Hybrid CNN-LSTM Model for Short-Term Individual Household Load Forecasting

Power grids are transforming into flexible, smart, and cooperative systems with greater dissemination of distributed energy resources, advanced metering infrastructure, and advanced communication technologies. Short-term electric load forecasting for individual residential customers plays a progressively crucial role in the operation and planning of future grids. Compared to the aggregated electrical load at the community level, the prediction of individual household electric loads is legitimately challenging because of the high uncertainty and volatility involved. Results from previous studies show that prediction using machine learning and deep learning models is far from accurate, and there is still room for improvement. We herein propose a deep learning framework based on a combination of a convolutional neural network (CNN) and long short-term memory (LSTM). The proposed hybrid CNN-LSTM model uses CNN layers for feature extraction from the input data with LSTM layers for sequence learning. The performance of our developed framework is comprehensively compared to state-of-the-art systems currently in use for short-term individual household electric load forecasting. The proposed model achieved significantly better results compared to other competing techniques. We evaluated our proposed model with the recently explored LSTM-based deep learning model on a publicly available electrical load data of individual household customers from the Smart Grid Smart City (SGSC) project.
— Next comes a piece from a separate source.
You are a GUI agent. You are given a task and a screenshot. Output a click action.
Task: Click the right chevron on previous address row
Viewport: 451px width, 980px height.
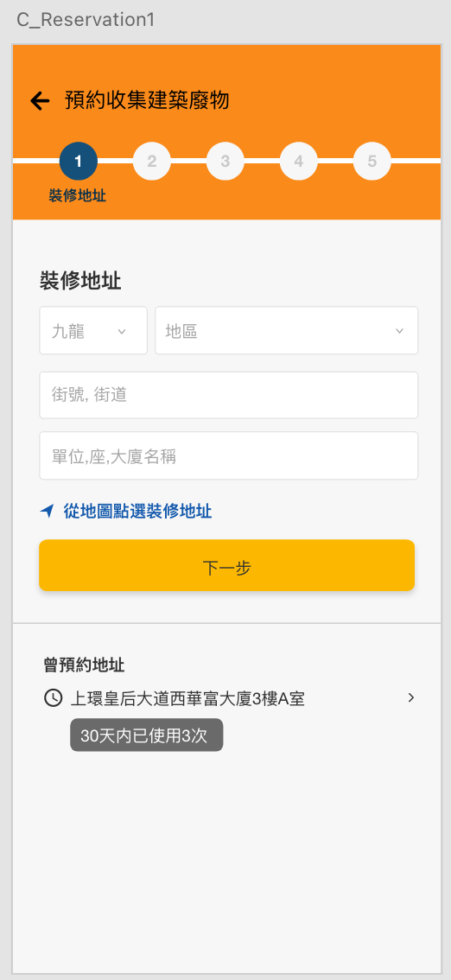[x=411, y=697]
We obtained an average mean absolute percentage error (MAPE) of 40.38% for individual household electric load forecasts in comparison with the LSTM-based model that obtained an average MAPE of 44.06%. Furthermore, we evaluated the effectiveness of the proposed model on different time horizons (up to 3 h ahead). Compared to the recently developed LSTM-based model tested on the same dataset, we obtained 4.01%, 4.76%, and 5.98% improvement for one, two, and six look-forward time steps, respectively (with 2 lookback time steps). Additionally, we have performed clustering analysis based on the power consumption behavior of the energy users, which indicate that prediction accuracy could be improved by grouping and training the representative model using large amount of data. The results indicated that the proposed model outperforms the LSTM-based model for both 1 h ahead and 3 h ahead in forecasting individual household electric loads.